■ **EXERCISE**: Each record is to be repeated exactly as it stands below.

(Saved data entries)

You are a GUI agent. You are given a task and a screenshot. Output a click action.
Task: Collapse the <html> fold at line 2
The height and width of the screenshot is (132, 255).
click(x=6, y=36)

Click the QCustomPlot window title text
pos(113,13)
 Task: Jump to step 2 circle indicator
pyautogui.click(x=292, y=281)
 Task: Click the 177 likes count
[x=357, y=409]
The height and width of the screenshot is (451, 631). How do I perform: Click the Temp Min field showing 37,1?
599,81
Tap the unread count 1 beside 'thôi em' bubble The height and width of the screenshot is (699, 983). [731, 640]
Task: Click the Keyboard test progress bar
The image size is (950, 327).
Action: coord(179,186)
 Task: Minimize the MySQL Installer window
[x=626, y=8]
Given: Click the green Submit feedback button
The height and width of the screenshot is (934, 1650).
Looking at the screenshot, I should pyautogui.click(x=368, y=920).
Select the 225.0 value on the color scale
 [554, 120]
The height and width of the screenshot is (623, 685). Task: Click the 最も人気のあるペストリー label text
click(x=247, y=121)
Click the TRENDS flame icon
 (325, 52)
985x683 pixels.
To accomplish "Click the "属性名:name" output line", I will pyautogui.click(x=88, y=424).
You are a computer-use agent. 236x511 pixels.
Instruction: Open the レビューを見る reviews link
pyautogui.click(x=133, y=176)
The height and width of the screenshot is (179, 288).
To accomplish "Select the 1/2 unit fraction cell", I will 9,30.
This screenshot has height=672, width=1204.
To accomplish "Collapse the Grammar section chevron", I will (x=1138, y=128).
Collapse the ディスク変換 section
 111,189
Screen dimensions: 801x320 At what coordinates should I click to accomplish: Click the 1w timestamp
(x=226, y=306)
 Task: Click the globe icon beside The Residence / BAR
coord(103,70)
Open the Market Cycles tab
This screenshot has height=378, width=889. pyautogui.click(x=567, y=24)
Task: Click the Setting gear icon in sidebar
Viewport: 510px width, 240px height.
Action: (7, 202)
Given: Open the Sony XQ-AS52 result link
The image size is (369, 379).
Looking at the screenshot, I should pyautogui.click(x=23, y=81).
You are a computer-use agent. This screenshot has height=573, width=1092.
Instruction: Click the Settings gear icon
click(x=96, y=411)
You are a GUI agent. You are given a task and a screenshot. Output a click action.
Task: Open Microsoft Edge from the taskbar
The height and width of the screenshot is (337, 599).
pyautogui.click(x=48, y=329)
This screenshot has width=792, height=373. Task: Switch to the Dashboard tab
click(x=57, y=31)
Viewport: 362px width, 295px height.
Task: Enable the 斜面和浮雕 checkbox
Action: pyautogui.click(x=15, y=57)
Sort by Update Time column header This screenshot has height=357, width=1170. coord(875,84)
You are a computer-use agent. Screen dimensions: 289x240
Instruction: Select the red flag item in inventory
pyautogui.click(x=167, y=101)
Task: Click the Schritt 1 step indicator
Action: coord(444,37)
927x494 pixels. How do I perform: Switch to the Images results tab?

■ **WRITTEN ANSWER**:
You are a GUI agent. You are given a task and a screenshot. Output a click action.
Task: Collapse the <html> fold at line 2
The height and width of the screenshot is (132, 255).
click(x=6, y=36)

Click the QCustomPlot window title text
pos(113,13)
 Task: Jump to step 2 circle indicator
pyautogui.click(x=292, y=281)
 Task: Click the 177 likes count
[x=357, y=409]
The height and width of the screenshot is (451, 631). How do I perform: Click the Temp Min field showing 37,1?
599,81
Tap the unread count 1 beside 'thôi em' bubble The height and width of the screenshot is (699, 983). [731, 640]
Task: Click the Keyboard test progress bar
The image size is (950, 327).
Action: coord(179,186)
 Task: Minimize the MySQL Installer window
[x=626, y=8]
Given: Click the green Submit feedback button
The height and width of the screenshot is (934, 1650).
Looking at the screenshot, I should pyautogui.click(x=368, y=920).
Select the 225.0 value on the color scale
 [554, 120]
The height and width of the screenshot is (623, 685). Task: Click the 最も人気のあるペストリー label text
click(x=247, y=121)
Click the TRENDS flame icon
 (325, 52)
985x683 pixels.
To accomplish "Click the "属性名:name" output line", I will pyautogui.click(x=88, y=424).
You are a computer-use agent. 236x511 pixels.
Instruction: Open the レビューを見る reviews link
pyautogui.click(x=133, y=176)
The height and width of the screenshot is (179, 288).
To accomplish "Select the 1/2 unit fraction cell", I will 9,30.
This screenshot has height=672, width=1204.
To accomplish "Collapse the Grammar section chevron", I will (x=1138, y=128).
Collapse the ディスク変換 section
 111,189
Screen dimensions: 801x320 At what coordinates should I click to accomplish: Click the 1w timestamp
(x=226, y=306)
 Task: Click the globe icon beside The Residence / BAR
coord(103,70)
Open the Market Cycles tab
This screenshot has height=378, width=889. pyautogui.click(x=567, y=24)
Task: Click the Setting gear icon in sidebar
Viewport: 510px width, 240px height.
Action: (7, 202)
Given: Open the Sony XQ-AS52 result link
The image size is (369, 379).
Looking at the screenshot, I should pyautogui.click(x=23, y=81).
You are a computer-use agent. This screenshot has height=573, width=1092.
Instruction: Click the Settings gear icon
click(x=96, y=411)
You are a GUI agent. You are given a task and a screenshot. Output a click action.
Task: Open Microsoft Edge from the taskbar
The height and width of the screenshot is (337, 599).
pyautogui.click(x=48, y=329)
This screenshot has width=792, height=373. Task: Switch to the Dashboard tab
click(x=57, y=31)
Viewport: 362px width, 295px height.
Task: Enable the 斜面和浮雕 checkbox
Action: pyautogui.click(x=15, y=57)
Sort by Update Time column header This screenshot has height=357, width=1170. coord(875,84)
You are a computer-use agent. Screen dimensions: 289x240
Instruction: Select the red flag item in inventory
pyautogui.click(x=167, y=101)
Task: Click the Schritt 1 step indicator
Action: coord(444,37)
927x494 pixels. How do I perform: Switch to the Images results tab?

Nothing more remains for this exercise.